The content discusses the high costs associated with CI (Continuous Integration) failures in a monorepo pipeline running on self-hosted EC2 instances, specifically detailing that over 1,300 runs of the CI, only about 26% were successful. The workflow includes several parallel jobs such as Docker image builds and integration tests, which collectively consume significant compute resources even when individual job times seem relatively short. Despite a 43-minute average wall-clock time per run, the actual compute time across all parallel jobs is around 10 hours 54 minutes, leading to substantial wasted compute resources from failed or cancelled runs—equivalent to almost half of the total computing time being unproductive.

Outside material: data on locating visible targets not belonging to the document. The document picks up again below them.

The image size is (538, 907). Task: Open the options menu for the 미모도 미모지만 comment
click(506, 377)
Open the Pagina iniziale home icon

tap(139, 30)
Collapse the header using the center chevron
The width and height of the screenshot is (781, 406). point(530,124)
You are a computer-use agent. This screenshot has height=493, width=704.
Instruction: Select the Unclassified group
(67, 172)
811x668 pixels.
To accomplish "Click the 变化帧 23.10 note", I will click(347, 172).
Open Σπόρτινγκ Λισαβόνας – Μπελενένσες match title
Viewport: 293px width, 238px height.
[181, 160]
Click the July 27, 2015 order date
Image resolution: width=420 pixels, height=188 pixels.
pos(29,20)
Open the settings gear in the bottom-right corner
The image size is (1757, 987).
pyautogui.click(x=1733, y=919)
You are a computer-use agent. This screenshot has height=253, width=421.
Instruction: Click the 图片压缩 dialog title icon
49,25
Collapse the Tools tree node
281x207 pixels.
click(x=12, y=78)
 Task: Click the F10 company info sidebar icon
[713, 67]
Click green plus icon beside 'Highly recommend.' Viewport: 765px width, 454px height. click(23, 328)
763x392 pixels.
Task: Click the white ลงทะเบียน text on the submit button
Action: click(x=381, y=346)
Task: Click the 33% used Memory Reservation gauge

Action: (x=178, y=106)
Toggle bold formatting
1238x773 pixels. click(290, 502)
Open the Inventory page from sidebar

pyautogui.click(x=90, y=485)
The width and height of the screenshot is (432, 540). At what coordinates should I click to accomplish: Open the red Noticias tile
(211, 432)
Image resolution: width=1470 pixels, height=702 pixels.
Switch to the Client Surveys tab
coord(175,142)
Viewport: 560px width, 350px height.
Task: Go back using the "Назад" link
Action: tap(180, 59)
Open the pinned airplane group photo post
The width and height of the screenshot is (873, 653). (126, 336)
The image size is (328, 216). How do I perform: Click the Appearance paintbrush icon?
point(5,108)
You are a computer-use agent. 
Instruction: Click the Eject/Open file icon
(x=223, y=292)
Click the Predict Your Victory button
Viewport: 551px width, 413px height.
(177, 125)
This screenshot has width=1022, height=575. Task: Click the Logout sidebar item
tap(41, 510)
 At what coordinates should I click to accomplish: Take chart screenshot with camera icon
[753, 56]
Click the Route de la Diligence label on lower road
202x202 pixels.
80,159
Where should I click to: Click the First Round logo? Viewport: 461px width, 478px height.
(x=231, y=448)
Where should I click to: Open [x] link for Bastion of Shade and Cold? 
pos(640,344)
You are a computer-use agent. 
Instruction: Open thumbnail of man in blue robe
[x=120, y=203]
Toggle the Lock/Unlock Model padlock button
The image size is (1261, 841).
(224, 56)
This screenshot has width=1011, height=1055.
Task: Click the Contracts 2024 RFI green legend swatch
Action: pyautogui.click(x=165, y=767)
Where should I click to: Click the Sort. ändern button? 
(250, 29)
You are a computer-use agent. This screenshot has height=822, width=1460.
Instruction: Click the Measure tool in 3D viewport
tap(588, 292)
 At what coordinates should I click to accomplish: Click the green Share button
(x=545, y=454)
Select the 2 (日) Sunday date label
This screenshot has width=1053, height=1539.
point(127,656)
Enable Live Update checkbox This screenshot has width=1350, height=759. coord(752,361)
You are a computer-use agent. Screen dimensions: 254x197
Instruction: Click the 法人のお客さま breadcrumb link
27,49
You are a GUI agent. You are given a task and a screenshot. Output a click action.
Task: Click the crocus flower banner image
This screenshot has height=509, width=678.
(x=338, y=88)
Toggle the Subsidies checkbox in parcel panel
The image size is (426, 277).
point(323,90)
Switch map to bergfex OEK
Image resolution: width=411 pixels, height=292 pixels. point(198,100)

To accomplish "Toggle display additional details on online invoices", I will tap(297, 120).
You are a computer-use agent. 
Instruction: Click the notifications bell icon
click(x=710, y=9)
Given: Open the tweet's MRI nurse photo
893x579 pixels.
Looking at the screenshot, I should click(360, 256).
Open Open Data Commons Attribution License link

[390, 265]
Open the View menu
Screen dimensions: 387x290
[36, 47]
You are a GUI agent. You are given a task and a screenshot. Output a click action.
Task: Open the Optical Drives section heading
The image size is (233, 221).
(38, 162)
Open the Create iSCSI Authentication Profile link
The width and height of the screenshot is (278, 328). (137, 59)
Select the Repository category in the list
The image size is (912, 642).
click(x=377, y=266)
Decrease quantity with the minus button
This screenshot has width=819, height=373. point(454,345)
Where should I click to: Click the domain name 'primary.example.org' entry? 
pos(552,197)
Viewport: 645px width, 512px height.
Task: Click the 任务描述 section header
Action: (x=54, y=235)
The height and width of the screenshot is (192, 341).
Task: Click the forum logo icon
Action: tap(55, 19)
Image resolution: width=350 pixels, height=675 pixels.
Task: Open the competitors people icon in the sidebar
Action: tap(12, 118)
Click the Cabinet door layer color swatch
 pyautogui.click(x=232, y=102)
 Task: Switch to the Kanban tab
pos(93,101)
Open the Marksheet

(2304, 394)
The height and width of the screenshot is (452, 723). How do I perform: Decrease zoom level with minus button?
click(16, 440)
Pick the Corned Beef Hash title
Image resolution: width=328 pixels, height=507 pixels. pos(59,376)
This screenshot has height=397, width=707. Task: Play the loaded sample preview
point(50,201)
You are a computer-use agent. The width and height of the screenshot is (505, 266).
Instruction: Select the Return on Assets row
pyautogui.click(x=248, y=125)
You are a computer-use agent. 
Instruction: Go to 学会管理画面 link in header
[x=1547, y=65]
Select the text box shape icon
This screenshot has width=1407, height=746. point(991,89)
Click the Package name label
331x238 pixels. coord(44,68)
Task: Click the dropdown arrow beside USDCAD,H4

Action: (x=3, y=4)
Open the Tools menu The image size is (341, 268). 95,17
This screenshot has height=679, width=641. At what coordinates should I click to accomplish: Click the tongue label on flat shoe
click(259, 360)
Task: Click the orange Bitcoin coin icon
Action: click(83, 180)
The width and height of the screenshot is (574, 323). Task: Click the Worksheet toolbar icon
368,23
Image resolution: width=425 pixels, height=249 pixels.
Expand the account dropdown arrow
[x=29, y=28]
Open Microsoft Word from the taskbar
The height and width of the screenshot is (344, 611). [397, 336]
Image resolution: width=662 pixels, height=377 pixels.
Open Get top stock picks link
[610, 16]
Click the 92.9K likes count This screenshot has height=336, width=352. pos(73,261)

- AWS EC2 2xlarge instances
- Docker (all versions)
- CI/CD tools like Jenkins or GitHub Actions
- Implement more efficient CI job parallelization by analyzing and optimizing the workflow to reduce unnecessary concurrency.
- Upgrade to a newer version of Docker if applicable, ensuring it has optimizations for CI environments.
- Pin specific versions in your pipeline configuration files (e.g., Jenkinsfile or GitHub Actions YAML) to avoid running on outdated software that may contribute to failures.
This issue can significantly impact homelab stacks using similar CI/CD tools and Docker, especially if they rely on parallel job execution. Ensuring configurations are optimized for the specific tasks performed in CI can reduce waste.